Selanjutnya, Ikhsan Yosarie selaku peneliti Setara Institute menyampaikan tiga perspektif dalam penanganan pandemi COVID-19. Pertama, perspektif yang menyebutkan COVID-19 sebagai persoalan kesehatan. 
 
Kemudian yang kedua COVID-19 sebagai masalah kebencanaan, dan yang ketiga yakni perspektif yang menyebutkan COVID-19 ini sebagai ancaman terhadap kedaulatan negara. 
 
Menurut Ikhsan, perspektif yang terakhir ini menimbulkan berbagai macam diskursus dan polemik di tengah masyarakat. Polemik dimaksud identik dengan aspek militer, non militer, dan hibrid (penggabungan aspek militer dan non militer). 
 
"Di samping itu, perspektif penanganan COVID-19 bisa saja merupakan ancaman perang asimetris yang melibatkan berbagai macam aktor-aktor global dalam bentuk proxy war (perang cyber). Dimana ada pergeseran definisi perang itu sendiri, dari social war menjadi net war.
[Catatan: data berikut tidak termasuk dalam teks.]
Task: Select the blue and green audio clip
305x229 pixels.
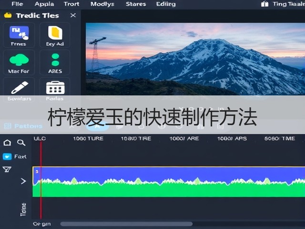Action: click(x=169, y=182)
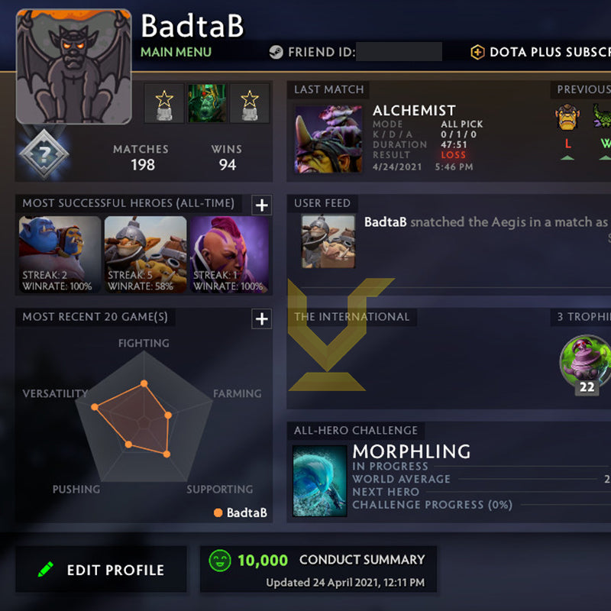Select the first star trophy slot

[x=164, y=103]
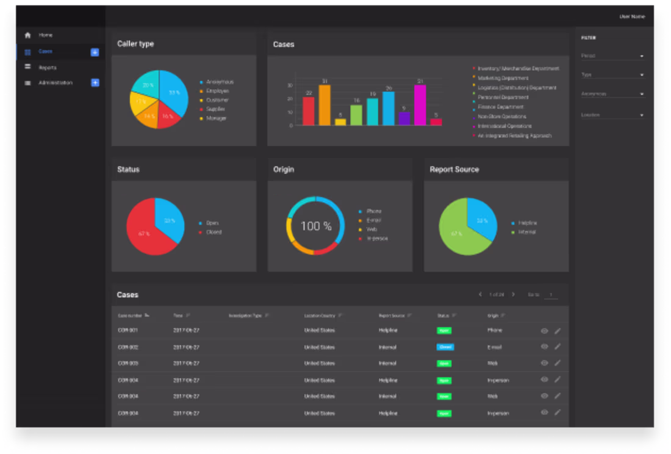Click the blue plus icon next to Cases

coord(95,52)
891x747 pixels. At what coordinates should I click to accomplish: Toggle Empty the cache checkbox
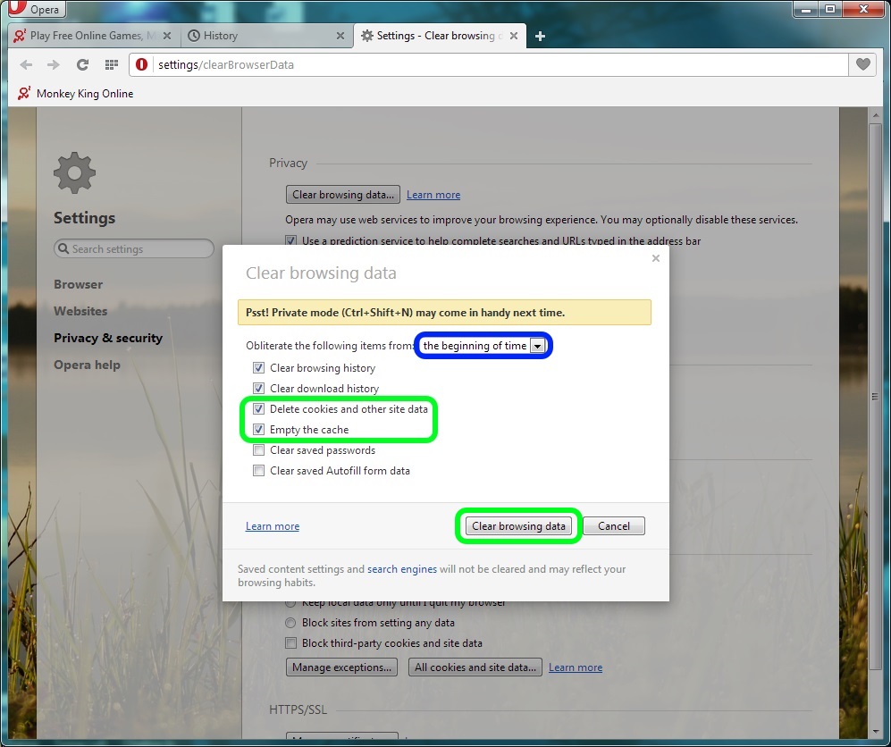[x=258, y=430]
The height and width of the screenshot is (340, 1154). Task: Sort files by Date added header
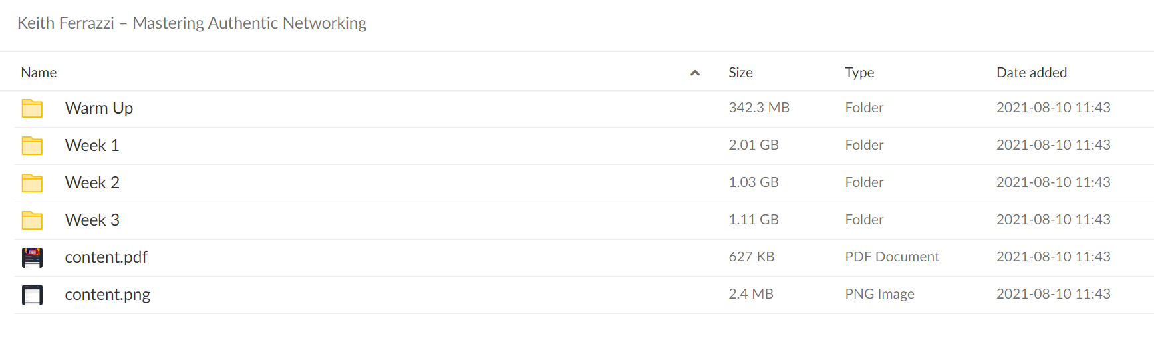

Sehingga pendekatannya menggunakan state security dan human security," ujarnya.
 
Selanjutnya, Muhammad Tahir selaku pegiat literasi milenial. Ia menyoroti peran generasi muda dalam upaya menangkal bahaya radikalisme di masa pandemi COVID-19.
 
Ia percaya salah satu resep ampuh menangkal radikalisme dan intoleransi saat ini adalah pengaktualisasian nilai-nilai pancasila pada seluruh elemen bangsa terutama pada kaum muda. 
 
"Di samping itu, perlunya membangun sistem budaya toleransi di tengah masyarakat, dan pentingnya keterlibatan kaum muda dalam kampanye-kampanye nasionalisme dan cinta tanah air yang berbasis digital," ujarnya.